The Quiet Gentleman – Georgette Heyer

        ‘But this is Gothick, Frant, quite Gothick!’

Unlike most of Heyer’s novels, this is not primarily a romance, and it has a good deal of plot. That is probably why I enjoyed it despite having recently given up on Frederica. The protagonist is is less worried about who he will marry and more about who is trying to murder him.

Gervase Frant has returned alive from the wars, in which most of his relatives hoped he would perish, and claimed his inheritance. No sooner has he arrived in the same house as his sullen half-brother, awful stepmother, and protective cousin, than strange, potentially fatal accidents start to befall him. Meanwhile, his best friend visits him, the local belle is pursued by everyone, and a furtive, slangy valet attracts suspicion. The identity of the culprit is quite easily guessed (I was sure before I was halfway through) but the quiet final revelation is still emotionally effective in terms of both the betrayal involved and the reasons the culprit turned out the way he did.

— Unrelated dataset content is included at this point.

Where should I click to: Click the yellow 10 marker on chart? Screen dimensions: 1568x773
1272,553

There are two romantic subplots, one involving a flirtatious young girl whom everyone is in love with and whom the half-brother twice tries to force himself on- of course, everyone and the narrative think she’s at fault for flirting in the first place. However, she gets a nice happy ending with a much nicer man. The other romantic subplot involves the hero and a highly sensible girl raised by progressive parents, who are gently laughed at by the text, but who are noted to have given their daughter a strong sense of duty toward her dependents. Her practicality, however, is all her own. Though for plot reasons she must be kept out of the finale, Drusilla Morville does save the day when Gervase is shot, and afterward argues with herself amusingly:

‘He would have liked me better had I fallen into a swoon!” argued Drusilla. ‘Nonsense! He would have been dead, for well you know that no one else had the least notion what to do!” said Miss Morville.

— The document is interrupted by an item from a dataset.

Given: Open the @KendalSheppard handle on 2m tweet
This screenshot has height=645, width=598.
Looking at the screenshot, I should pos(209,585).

But this is Gervase’s story. By the end the title has a double meaning, but it certainly refers to Gervase, a “quiet gentleman” in his easygoing manners and fear of scandal, but the most obstinate man his friends (and foes) have ever known. He has a steel backbone and canny way of outwitting others and getting his way despite appearances, all of which serves him in good stead as he matches wits with his unknown enemy.

‘…I am really very much harder to kill than any of you can be brought to believe.’